Qué es el ayuno cosmético

En realidad, el skin fasting no es tan novedoso como las usuarias de TikTok creen: se trata de una evolución del minimalismo cosmético de las japonesas o, lo que es lo mismo, emplear únicamente los productos básicos mañana y noche, y dejar aquellos con activos más potentes -como el retinol o la vitamina C- para ocasiones puntuales. Puede entenderse como una versión más radical del skin cycling, una propuesta que también fue viral y que aboga por crear ciclos de cuatro noches con distintas rutinas, limitando la exfoliación a la primera de ellas y el retinol, a la segunda.

El ayuno cosmético va a un paso más allá ya que no establece este calendario ciclíco, sino que apuesta por emplear a diario solo limpiador, crema hidratante y protección facial. El resto de productos deberían aplicarse de forma puntual, por ejemplo, una vez por semana. Sin embargo, este método no es beneficioso para ciertas pieles, tal y como explican los profesionales.

Cuándo el ayuno cosmético sí es aconsejable

En pieles más sensibilizadas, sí es beneficioso que determinados principios activos se usen de forma espaciada, ya sea porque esa piel no los admite de manera continuada o porque sigamos un proceso de asimilación para que el tejido se acostumbre a ese activo. Esto suele ocurrir, por ejemplo, con retinoides, alfahidroxiácidos, betahidroxiácidos o ciertas formas de vitamina C.

Además de esos activos, algunos exfoliantes también son objeto de aplicarse de forma puntual: Por ejemplo, determinadas formulaciones a partir de ácidos exfoliantes o con exfoliantes granulados, no recomendamos usarlas más de dos o tres veces por semana. Si se hiciera, se debilitaría la función barrera de la piel al presentarse una sobreexfoliación, lo que puede desencadenar en procesos de acné o de hipersensibilidad cutánea.

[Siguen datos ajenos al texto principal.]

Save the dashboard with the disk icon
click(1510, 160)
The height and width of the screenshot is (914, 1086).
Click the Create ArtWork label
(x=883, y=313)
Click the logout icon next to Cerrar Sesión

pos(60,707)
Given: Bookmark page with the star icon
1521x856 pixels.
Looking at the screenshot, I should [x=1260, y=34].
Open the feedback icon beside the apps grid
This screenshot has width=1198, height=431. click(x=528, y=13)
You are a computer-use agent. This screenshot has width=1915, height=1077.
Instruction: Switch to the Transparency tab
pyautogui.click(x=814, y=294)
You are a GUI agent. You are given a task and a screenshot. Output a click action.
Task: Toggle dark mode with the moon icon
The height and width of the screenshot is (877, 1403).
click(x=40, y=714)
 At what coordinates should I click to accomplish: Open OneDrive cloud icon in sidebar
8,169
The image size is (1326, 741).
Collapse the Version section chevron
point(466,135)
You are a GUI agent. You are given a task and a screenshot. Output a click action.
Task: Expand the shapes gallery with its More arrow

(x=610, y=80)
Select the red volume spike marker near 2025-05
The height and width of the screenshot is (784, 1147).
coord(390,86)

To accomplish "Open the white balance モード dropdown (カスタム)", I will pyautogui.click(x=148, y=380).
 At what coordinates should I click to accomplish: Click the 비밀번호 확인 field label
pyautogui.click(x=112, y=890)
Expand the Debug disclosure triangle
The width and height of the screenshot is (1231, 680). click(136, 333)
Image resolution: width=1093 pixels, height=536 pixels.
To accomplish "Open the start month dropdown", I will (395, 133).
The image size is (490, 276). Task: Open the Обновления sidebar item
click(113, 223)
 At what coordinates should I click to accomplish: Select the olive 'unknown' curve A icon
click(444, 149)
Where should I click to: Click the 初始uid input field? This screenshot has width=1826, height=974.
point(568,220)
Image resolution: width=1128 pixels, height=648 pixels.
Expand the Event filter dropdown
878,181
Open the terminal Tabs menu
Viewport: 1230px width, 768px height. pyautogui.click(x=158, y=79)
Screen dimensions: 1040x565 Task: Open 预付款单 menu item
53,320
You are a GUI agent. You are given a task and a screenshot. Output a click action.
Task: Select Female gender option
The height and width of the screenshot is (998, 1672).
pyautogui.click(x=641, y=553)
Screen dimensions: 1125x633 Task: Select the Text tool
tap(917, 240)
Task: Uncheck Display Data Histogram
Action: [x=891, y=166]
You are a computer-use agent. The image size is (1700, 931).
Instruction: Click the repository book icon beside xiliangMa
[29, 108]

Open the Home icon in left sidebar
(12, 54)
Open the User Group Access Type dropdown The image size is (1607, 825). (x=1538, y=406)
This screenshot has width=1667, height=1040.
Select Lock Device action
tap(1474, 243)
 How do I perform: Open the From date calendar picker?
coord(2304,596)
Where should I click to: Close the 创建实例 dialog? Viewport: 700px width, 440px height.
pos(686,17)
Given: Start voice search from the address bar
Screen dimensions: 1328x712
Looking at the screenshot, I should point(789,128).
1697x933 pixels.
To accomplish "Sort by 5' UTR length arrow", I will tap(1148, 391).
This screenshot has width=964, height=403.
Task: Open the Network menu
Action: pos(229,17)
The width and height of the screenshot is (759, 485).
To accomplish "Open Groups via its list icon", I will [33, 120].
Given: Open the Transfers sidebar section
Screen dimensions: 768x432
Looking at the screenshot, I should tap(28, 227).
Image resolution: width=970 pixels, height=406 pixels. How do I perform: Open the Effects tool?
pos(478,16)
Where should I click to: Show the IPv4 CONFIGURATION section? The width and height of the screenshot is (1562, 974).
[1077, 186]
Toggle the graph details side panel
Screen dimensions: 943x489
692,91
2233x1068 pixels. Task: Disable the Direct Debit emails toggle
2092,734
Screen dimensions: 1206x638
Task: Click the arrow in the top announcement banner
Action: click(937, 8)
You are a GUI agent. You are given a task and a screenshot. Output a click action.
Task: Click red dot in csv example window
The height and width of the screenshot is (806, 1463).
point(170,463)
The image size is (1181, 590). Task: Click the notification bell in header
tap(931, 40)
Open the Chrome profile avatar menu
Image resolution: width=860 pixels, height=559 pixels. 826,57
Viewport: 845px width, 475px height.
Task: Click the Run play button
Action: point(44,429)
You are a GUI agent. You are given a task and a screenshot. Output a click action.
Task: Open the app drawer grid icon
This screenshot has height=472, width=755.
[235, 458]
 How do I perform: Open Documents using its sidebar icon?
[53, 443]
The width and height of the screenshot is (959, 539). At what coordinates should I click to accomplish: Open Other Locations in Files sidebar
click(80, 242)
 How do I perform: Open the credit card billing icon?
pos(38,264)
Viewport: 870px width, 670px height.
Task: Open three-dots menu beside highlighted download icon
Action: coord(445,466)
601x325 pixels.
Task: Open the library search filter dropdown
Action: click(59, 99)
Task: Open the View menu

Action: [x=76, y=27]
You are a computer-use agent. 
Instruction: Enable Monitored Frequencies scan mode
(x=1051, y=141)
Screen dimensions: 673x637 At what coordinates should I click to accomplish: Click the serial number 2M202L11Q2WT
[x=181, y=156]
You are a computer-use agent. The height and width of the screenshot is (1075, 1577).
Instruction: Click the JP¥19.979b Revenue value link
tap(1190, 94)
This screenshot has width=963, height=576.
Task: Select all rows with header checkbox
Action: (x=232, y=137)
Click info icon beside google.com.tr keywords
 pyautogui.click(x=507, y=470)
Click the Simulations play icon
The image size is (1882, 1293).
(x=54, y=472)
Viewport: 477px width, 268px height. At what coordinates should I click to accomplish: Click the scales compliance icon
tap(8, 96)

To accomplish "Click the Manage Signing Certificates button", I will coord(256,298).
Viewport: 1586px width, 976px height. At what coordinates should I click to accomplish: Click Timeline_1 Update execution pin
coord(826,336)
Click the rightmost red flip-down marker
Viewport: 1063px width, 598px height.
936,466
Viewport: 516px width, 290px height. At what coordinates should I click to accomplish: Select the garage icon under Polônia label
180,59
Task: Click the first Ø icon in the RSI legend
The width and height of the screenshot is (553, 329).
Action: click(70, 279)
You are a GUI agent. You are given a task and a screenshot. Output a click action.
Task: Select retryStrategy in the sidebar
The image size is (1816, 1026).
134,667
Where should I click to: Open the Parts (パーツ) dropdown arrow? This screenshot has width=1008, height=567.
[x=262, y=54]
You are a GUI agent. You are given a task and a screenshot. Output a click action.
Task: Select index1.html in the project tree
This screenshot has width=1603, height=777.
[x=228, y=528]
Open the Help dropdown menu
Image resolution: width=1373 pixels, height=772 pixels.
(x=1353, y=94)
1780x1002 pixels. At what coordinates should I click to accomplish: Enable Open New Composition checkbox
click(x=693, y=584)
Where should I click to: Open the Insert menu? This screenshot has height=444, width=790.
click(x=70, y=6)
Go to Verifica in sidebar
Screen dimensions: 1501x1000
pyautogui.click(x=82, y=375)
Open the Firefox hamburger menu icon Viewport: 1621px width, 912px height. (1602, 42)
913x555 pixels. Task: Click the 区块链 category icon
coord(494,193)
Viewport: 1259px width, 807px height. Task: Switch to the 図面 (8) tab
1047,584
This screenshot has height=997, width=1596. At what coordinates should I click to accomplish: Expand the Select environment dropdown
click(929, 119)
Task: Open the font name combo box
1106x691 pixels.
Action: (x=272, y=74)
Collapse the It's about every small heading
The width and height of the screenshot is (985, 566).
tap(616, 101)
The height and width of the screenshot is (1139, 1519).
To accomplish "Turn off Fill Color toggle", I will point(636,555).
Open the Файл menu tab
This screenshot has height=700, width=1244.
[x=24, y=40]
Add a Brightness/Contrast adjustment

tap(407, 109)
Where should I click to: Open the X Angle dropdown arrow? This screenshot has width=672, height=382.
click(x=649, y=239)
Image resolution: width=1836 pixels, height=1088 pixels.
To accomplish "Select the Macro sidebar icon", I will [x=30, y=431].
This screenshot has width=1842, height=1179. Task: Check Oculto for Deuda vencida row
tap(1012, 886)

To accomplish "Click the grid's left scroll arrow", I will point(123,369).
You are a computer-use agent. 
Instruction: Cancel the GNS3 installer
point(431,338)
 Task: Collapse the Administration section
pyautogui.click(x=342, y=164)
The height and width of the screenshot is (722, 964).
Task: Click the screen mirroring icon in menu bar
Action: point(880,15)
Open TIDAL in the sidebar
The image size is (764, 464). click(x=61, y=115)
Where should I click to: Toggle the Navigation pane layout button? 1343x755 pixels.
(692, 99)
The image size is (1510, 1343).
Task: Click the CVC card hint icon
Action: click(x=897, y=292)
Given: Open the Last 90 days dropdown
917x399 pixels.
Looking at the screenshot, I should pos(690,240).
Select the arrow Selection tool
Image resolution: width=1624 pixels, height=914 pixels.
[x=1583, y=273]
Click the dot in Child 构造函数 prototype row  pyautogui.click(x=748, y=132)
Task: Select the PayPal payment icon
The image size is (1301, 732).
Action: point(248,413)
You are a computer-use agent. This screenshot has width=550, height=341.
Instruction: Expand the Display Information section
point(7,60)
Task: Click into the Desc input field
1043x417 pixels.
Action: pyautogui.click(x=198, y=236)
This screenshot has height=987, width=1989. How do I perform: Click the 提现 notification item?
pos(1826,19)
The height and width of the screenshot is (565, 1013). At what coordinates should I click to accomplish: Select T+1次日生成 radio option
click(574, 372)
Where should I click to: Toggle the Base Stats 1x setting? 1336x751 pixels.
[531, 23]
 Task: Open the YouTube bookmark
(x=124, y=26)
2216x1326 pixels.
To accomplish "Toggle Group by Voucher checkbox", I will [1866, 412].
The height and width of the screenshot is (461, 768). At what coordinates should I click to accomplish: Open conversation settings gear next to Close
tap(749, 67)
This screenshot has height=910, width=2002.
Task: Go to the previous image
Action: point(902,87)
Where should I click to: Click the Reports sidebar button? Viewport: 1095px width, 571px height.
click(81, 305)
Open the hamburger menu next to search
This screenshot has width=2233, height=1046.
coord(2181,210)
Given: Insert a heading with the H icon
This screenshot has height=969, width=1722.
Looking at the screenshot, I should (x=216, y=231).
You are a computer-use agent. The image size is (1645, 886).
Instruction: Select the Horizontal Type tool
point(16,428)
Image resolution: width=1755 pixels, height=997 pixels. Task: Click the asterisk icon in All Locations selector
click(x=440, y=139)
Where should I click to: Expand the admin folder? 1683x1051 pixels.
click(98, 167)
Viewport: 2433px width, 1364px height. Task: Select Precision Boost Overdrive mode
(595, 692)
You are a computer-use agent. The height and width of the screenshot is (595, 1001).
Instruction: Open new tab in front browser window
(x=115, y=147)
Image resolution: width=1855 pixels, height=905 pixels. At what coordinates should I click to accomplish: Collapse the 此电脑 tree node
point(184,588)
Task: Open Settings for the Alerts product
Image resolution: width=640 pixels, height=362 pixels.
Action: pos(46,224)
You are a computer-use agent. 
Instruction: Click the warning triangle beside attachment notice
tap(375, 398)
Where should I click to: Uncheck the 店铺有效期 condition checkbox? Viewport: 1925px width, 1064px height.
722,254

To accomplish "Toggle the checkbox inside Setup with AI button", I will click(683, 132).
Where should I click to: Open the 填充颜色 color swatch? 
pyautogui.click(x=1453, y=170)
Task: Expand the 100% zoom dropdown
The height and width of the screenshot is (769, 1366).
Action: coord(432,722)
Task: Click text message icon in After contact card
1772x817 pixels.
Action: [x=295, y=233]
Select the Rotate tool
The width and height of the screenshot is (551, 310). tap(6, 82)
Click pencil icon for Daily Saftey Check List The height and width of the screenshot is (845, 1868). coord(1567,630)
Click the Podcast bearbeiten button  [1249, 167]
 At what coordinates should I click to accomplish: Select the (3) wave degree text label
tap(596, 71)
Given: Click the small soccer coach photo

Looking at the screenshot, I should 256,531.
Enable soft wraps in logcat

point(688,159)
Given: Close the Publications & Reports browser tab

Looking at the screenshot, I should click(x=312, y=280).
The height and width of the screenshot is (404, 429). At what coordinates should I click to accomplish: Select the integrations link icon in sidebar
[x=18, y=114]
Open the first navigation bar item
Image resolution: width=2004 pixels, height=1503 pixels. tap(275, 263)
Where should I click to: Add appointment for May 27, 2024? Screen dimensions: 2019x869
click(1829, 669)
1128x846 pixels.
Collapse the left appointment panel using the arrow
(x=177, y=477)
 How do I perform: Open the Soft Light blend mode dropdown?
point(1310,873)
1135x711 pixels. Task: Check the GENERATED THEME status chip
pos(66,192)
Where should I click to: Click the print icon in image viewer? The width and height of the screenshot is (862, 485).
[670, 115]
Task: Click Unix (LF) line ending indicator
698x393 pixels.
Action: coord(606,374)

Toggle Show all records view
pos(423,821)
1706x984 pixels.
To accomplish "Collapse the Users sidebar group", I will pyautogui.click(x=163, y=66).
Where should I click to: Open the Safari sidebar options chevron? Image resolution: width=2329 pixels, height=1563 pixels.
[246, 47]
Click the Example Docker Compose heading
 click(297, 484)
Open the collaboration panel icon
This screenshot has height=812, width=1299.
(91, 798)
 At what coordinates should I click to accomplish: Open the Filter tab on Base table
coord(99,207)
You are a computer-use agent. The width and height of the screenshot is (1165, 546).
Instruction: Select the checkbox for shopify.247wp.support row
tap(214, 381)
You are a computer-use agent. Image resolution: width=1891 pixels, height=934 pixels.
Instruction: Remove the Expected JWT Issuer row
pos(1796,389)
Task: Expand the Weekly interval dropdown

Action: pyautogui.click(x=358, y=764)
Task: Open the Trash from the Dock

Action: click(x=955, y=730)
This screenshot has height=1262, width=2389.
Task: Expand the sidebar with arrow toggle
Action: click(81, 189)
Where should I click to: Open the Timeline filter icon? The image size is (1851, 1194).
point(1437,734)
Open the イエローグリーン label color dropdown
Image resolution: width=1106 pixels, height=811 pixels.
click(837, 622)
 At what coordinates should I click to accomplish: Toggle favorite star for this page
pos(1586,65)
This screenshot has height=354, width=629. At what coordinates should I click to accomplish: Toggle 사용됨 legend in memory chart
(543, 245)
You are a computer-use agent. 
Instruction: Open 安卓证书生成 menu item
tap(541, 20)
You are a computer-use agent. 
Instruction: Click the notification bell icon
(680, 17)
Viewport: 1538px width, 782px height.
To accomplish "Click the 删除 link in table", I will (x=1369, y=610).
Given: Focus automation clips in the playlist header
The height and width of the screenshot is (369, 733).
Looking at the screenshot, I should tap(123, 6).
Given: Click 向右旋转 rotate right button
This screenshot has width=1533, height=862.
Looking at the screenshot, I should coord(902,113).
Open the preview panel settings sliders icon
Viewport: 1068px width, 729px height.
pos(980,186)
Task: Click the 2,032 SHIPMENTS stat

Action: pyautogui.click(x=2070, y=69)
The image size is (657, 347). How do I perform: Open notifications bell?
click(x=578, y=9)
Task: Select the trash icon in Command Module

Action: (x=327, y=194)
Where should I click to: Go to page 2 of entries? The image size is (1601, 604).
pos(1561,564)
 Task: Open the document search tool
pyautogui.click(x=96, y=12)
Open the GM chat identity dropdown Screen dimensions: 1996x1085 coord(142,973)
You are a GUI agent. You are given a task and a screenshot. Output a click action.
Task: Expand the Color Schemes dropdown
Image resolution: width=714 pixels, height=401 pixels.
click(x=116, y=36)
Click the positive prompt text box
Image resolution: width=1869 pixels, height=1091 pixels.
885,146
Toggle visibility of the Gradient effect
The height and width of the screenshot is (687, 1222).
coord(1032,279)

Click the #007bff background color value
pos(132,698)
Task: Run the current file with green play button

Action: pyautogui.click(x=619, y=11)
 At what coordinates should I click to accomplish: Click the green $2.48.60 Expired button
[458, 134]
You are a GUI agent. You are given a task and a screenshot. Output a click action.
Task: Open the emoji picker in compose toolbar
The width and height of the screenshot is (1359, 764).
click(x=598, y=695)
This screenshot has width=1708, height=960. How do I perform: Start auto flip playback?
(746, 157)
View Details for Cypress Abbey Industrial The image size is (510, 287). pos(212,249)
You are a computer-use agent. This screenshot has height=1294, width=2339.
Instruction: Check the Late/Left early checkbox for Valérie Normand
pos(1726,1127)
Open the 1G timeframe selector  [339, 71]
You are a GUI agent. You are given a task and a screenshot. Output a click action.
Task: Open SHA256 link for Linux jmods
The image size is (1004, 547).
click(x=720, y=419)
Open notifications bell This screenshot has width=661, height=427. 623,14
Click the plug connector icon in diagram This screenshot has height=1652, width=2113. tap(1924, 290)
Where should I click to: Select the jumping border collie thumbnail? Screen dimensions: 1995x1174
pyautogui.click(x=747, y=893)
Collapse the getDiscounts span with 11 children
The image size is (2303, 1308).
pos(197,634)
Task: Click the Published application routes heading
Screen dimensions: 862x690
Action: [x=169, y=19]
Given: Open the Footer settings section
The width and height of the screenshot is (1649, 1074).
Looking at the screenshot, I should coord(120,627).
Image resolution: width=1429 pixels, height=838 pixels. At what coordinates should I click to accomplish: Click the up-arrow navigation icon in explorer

Cuándo el ayuno cosmético es un error

Sin embargo, como todo en cosmética, no existe un principio universal y la pauta a seguir siempre depende del tipo de piel que tengamos y de cómo reacciona a los productos. Por ejemplo, en una piel que ya esté acostumbrada al retinol, no tiene sentido dejar de aplicarlo a diario. Con esto, solo conseguiremos una ralentización de su efecto en la piel.

La piel tiene una serie de biorritmos que hacen que repita sus funciones a diario. Si hacemos rutinas de alternancia cosmética, podemos producir que no trabaje óptimamente e incluso que se altere con los diferentes cambios, induciendo a desequilibrios en la función barrera, pudiendo desarrollar un exceso o una falta de lípidos, por citar algún ejemplo. Por eso, siempre deberá ser nuestro dermatólogo quien nos dé el ritual más adecuado.